In Hong Kong, it is cooked with spices over low heat until tender, and is commonly served with noodles in soup or curry.
In Korean cuisine, traditionally it is first boiled at low temperature with aromatic vegetables, then pressed with a heavy object in a container full of a soy sauce-based marinade. The ensuing preserved meat is served in match-length strips as an accompaniment (banchan) to a meal. This is called jang jorim. Brisket is also the main ingredient in a spicy soup called yuk ke jang, part of the class of soups that are complete meals in Korean cuisine. Nowadays, it is also popular to cook thin slices of it quickly over a hot plate.
In Thai cuisine, it is used to prepare suea rong hai, a popular grilled dish originally from Isan in northeastern Thailand.
In New Zealand cuisine, it is used in a boil-up. Boiled in seasoned water with green vegetables and potatoes, it is popular amongst Maori people.
It is a common cut of meat used in Vietnamese phở soup.
In Italian cuisine, brisket is used to prepare bollito misto, a typical Northern Italy recipe.
On the Indian subcontinent, it is used in nihari, a popular dish.
In Mexican cuisine, brisket is used to prepare suadero tacos.
Is brisket a good cut of meat?
Is Brisket a Good Cut of Meat? Brisket is one of the best slow-cooking barbecue meats. It has an unbeatable combination of flavor and tenderness when cooked properly.

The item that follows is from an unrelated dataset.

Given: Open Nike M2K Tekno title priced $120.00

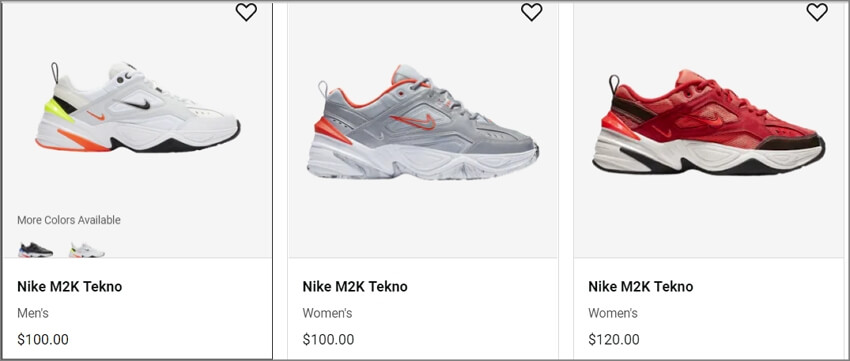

How many briskets are on a cow?
The Brisket primal comes from the breast section of the steer - on a steer carcass there are two briskets, one from each half carcass. At retail, this concept can be confusing because a single brisket is made up of two muscles - the flat and the point; At retail, these muscles are often separated.
Do all cows have a brisket?
Brisket comes from beef (cows or steers aged 2-years and up) or veal (milk-fed beef calves aged 2 to 4 months). If you're looking at the animal side-on, it's the area right above the front leg. Front on, it's the area between the front legs. This is called the breast, (lower) chest, or pectorals.
Is there another name for brisket meat?
Brisket refers to a primal cut and has just one name. When divided up by its two main muscles, the point and the flat, each part has its own name. After the brisket is brined, cured, or roasted, it becomes corned beef, pastrami, pot roast, pho, and more.